Growing Corn in a High Tunnel

Growing Corn in a High Tunnel

Downsizing the garden has given me some wiggle room for experimenting. When you grow and do the same things year after year gardening gets monotonous. Without the need for thousands of plants and lots of variety now that I’m not market gardening I find new ways to get creative. Growing corn in a high tunnel was one of this year’s experiments.

The experiment was a success so we’ll be growing corn in a high tunnel next year. There aren’t many differences in methods between the tunnel and outdoors.

How to Grow Corn in a High Tunnel

Amend the soil as needed. If you haven’t done a soil test in a while now’s a good time. We add lime in the fall because it takes time to work. Corn is a heavy feeder so add plenty of nitrogen but not so much it burns the roots. I dug holes 12″ to 18″ deep and filled them with water twice to soak the soil. High tunnels aren’t open to rain.

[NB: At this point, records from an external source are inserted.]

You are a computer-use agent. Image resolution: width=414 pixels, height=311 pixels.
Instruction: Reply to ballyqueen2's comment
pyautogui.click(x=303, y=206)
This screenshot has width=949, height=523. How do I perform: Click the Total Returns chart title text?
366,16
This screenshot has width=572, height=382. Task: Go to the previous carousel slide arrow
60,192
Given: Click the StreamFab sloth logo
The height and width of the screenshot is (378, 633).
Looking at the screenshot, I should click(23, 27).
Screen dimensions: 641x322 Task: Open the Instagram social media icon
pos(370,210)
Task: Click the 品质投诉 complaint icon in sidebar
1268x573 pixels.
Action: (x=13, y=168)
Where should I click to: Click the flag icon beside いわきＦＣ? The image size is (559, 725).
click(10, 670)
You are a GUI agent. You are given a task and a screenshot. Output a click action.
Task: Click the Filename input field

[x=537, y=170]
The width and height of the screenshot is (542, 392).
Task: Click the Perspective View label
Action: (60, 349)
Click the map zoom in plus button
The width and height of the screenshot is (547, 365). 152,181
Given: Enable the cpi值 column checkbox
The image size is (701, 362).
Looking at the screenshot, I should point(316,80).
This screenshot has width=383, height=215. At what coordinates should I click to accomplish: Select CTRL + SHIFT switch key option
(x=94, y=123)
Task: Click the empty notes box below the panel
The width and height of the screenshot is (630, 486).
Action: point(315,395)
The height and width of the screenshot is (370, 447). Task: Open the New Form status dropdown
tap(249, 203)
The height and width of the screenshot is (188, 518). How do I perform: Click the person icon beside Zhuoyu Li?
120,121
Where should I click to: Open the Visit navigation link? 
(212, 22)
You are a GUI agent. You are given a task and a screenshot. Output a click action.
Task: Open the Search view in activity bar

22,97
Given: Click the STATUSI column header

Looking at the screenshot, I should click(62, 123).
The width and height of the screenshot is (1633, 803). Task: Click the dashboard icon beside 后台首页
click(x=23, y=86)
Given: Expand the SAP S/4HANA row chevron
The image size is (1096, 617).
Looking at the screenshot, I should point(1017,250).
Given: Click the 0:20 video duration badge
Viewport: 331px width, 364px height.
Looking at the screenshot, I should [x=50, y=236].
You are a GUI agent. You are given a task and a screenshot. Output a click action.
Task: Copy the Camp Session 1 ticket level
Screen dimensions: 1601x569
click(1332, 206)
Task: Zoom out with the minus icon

Corn germinates best in soil 60° or warmer. If you want to add additional warmth and control weeds you can lay out IRT and cut holes. I didn’t because there isn’t a week problem on that side of the tunnel.

After the water drained I added fish guts to the bottom, and mixed compost into the soil, and then filled in the holes.

I used circles because I wasn’t planting a lot of corn. If you plant rows they should be at least four feet long and there should be a minimum of four rows for good pollination. Planting in small circles helped pollination. In a 12″ to 15″ circle I planted seven or eight seeds.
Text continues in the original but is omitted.